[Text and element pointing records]
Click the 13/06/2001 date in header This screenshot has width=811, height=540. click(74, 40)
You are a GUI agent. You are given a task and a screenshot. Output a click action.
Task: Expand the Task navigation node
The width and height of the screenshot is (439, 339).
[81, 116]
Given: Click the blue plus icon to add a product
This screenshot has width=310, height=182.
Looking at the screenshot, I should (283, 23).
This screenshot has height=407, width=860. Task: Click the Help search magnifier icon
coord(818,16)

* * *

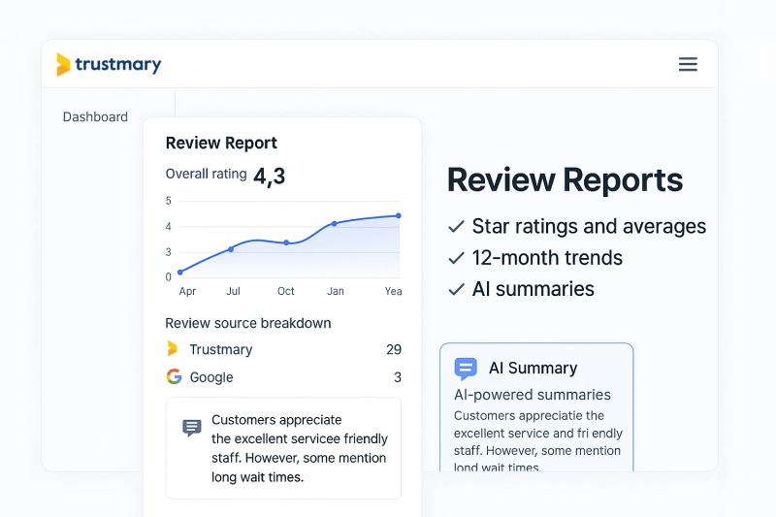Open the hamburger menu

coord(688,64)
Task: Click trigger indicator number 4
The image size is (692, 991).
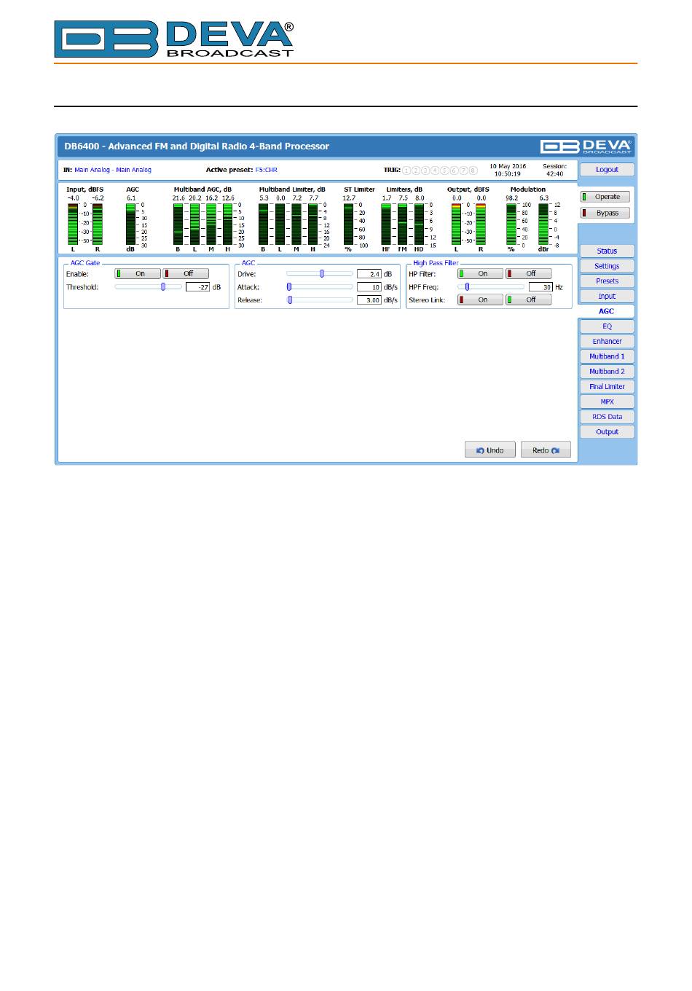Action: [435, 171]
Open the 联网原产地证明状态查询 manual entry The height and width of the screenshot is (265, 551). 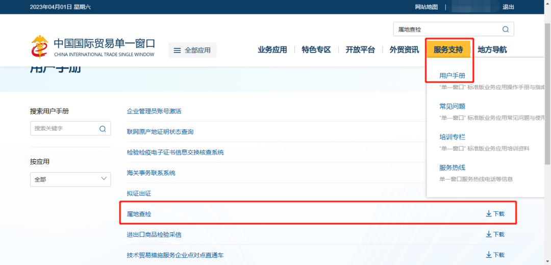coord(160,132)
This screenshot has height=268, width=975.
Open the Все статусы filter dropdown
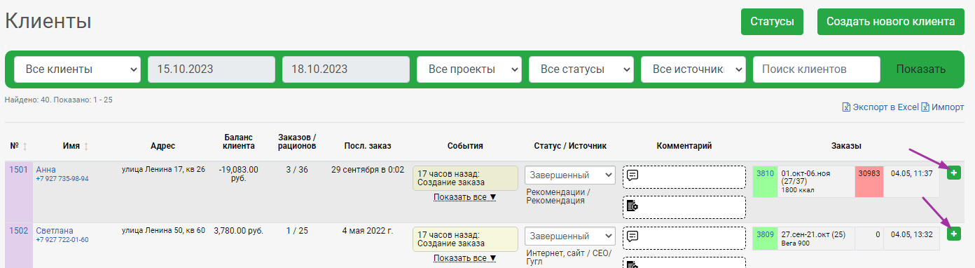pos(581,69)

[Task details]
Render as a JSON list of strings, one string per line, the lines of the listing from the line containing "You are a GUI" through the line containing "coord(818,16)", inclusive, omitting any blank lines.

[Written reply]
[
  "You are a GUI agent. You are given a task and a screenshot. Output a click action.",
  "Task: Expand the Task navigation node",
  "The width and height of the screenshot is (439, 339).",
  "[81, 116]",
  "Given: Click the blue plus icon to add a product",
  "This screenshot has width=310, height=182.",
  "Looking at the screenshot, I should (283, 23).",
  "This screenshot has height=407, width=860. Task: Click the Help search magnifier icon",
  "coord(818,16)"
]